¿Sueñan los bots con democracias electrónicas?
Periodistas, activistas, académicos o ciudadanos sin mayores pretensiones que dar su parecer sobre la vida pública son objeto constante en las redes sociales de amenazas, insultos y hasta exhibidos como si fueran “enemigos del pueblo”
El primer argumento del que se echa mano para justificar el uso de porristas, acosadores e insultadores profesionales en las redes (a veces se trata de “militantes” maiceados o contratados; otras muchas, de simples bots manejados por un flautista de Hamelin informático) por parte de los políticos mexicanos es muy simple: “Todos lo hacen y negarse a ello sería ponerse en desventaja”.
Esto es una buena muestra del bajísimo nivel de reflexión y conciencia ética que impera en nuestro medio. ¿Por qué el Gobierno federal, o las administraciones estatales o municipales, por qué las secretarías de Estado o de cualquier nivel, por qué los partidos o los políticos que escriben a título personal en las redes tendrían el derecho a contratar barristas cibernéticos y pagarlos con dinero público (o proveniente de súbitas donaciones privadas)?
Estos gastos, que se maquillan de diferentes formas, bajo el rubro de “asesorías” o “programas de comunicación”, o de modos más esquivos aún, son imposibles de defender en una discusión razonable. Porque, claro, forman parte de una estrategia sucia y descarada para resaltar la imagen de un sujeto o un bando, a la vez que se echa lodo y se acosa y presiona a sus rivales. Naturalizar esta práctica es caer en una abominación tan grande como sería defender que con el erario se pagaran escuadrones de golpeadores (o que se utilice a los cuerpos uniformados del Estado como tales, práctica que no por extendida resulta menos infame).
Pero la cosa va más allá. Porque el área de operación (y, por tanto, de ataque) de estos linchadores y detractores a sueldo (o programados) alcanza también a personas y colectivos que no forman parte del forcejeo por el poder de los funcionarios, los candidatos y sus partidos, y solamente dan su opinión sobre los asuntos públicos, lo cual es un derecho básico para los habitantes de las sociedades que se pretenden democráticas. Así, periodistas, activistas sociales, académicos, o ciudadanos sin mayores pretensiones que dar su parecer sobre la vida pública son objeto constante de amenazas, mofas, insultos, de presiones desmesuradas y, en casos extremos, hasta exhibidos como si fueran “enemigos del pueblo” en tribunas públicas, aunque en realidad sean solo críticos con un politicastro cualquiera.
Esta desmesura y canallería no son privativas de México, por supuesto. Donald Trump, el expresidente de los Estados Unidos, y su amplia corte de aduladores, fueron pioneros en el uso delirante y rijoso de la comunicación. El presidente salvadoreño Bukele y el brasileño Bolsonaro y quienes los apoyan también se han adscrito a esta tendencia.
Pero, ¿por qué un ciudadano que ejerce su derecho a la opinión debe sufrir las embestidas de un Estado o una administración o una fuerza política a través de sicarios electrónicos? ¿Qué gana un país, una entidad, un municipio, con este matonismo? Nada, por supuesto. Pero los agujeros en las legislaciones que se refieren a las redes y al mundo digital en términos generales, lo permiten y los “usos y costumbres” de nuestra lodosa guerra por el poder también.
No: no hay ningún “noble fin” político ulterior que justifique el uso de estas estrategias. Resulta ridículo que un presidente o gobernador se asuman como adalides de la moral pero estén apuntalados y arropados por redes de paleros virulentos. ¿A qué viene, por ejemplo, la preocupación manifiesta del mandatario mexicano López Obrador por la moralidad de los ciudadanos, si su propia administración no la práctica? Y la oposición política está en el mismo caso: si sus prácticas son igual de viciosas que las del gobierno que pretende suceder, ¿qué sentido tendrá votar por ellos? Los bots no un “mal necesario”: son los virus de la democracia.
================
Tareas por realizar:
**A.** Reescribe el fragmento del extracto que abre con las palabras que contienen "Pero, ¿por qué" y cierra con "el poder también.", cambiando "sicarios electrónicos" por "mercenarios digitales".
**B.** Responde, según el extracto:
(i) ¿Qué argumento se usa primero para justificar el uso de porristas y acosadores en las redes?
(ii) ¿Bajo qué rubros se maquillan estos gastos?
(iii) ¿De qué país es presidente Bukele?
Las líneas no guardan relación alguna con el extracto.
================
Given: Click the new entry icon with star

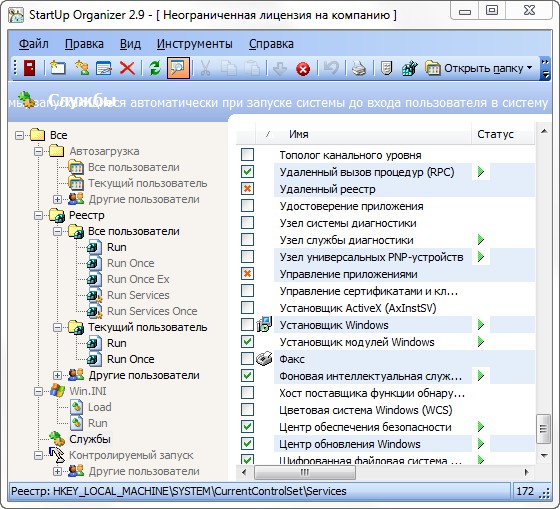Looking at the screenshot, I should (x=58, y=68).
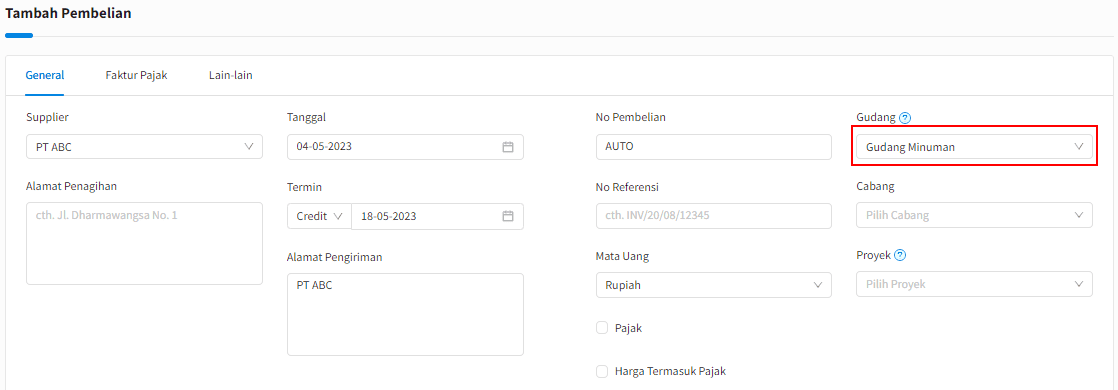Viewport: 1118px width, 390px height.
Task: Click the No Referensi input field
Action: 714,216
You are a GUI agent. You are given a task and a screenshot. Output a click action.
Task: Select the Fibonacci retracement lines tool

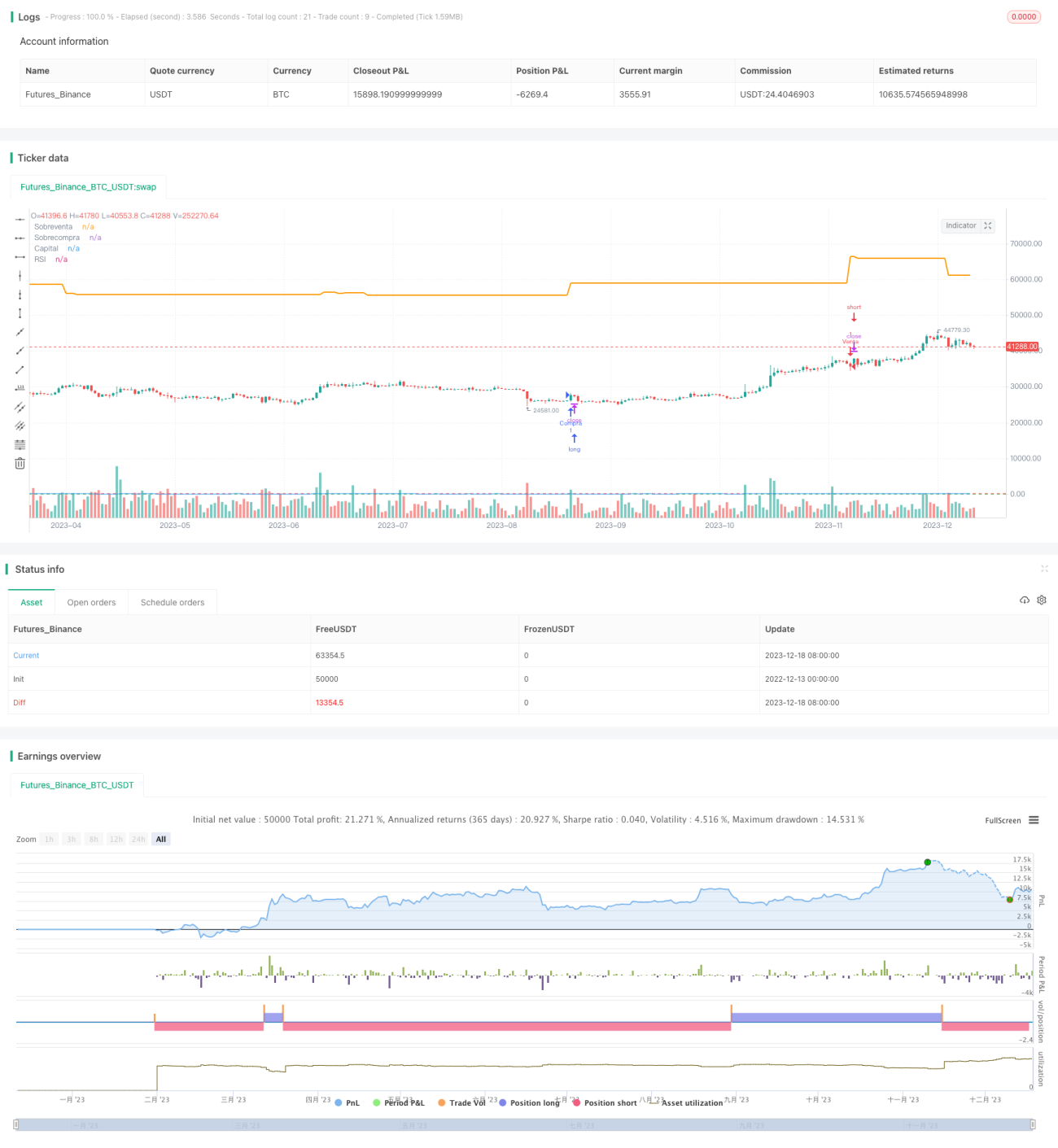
================
Resultados esperados:
**A.**
Pero, ¿por qué un ciudadano que ejerce su derecho a la opinión debe sufrir las embestidas de un Estado o una administración o una fuerza política a través de mercenarios digitales? ¿Qué gana un país, una entidad, un municipio, con este matonismo? Nada, por supuesto. Pero los agujeros en las legislaciones que se refieren a las redes y al mundo digital en términos generales, lo permiten y los “usos y costumbres” de nuestra lodosa guerra por el poder también.

**B.**
(i) "Todos lo hacen y negarse a ello sería ponerse en desventaja".
(ii) "Asesorías" o "programas de comunicación".
(iii) De El Salvador.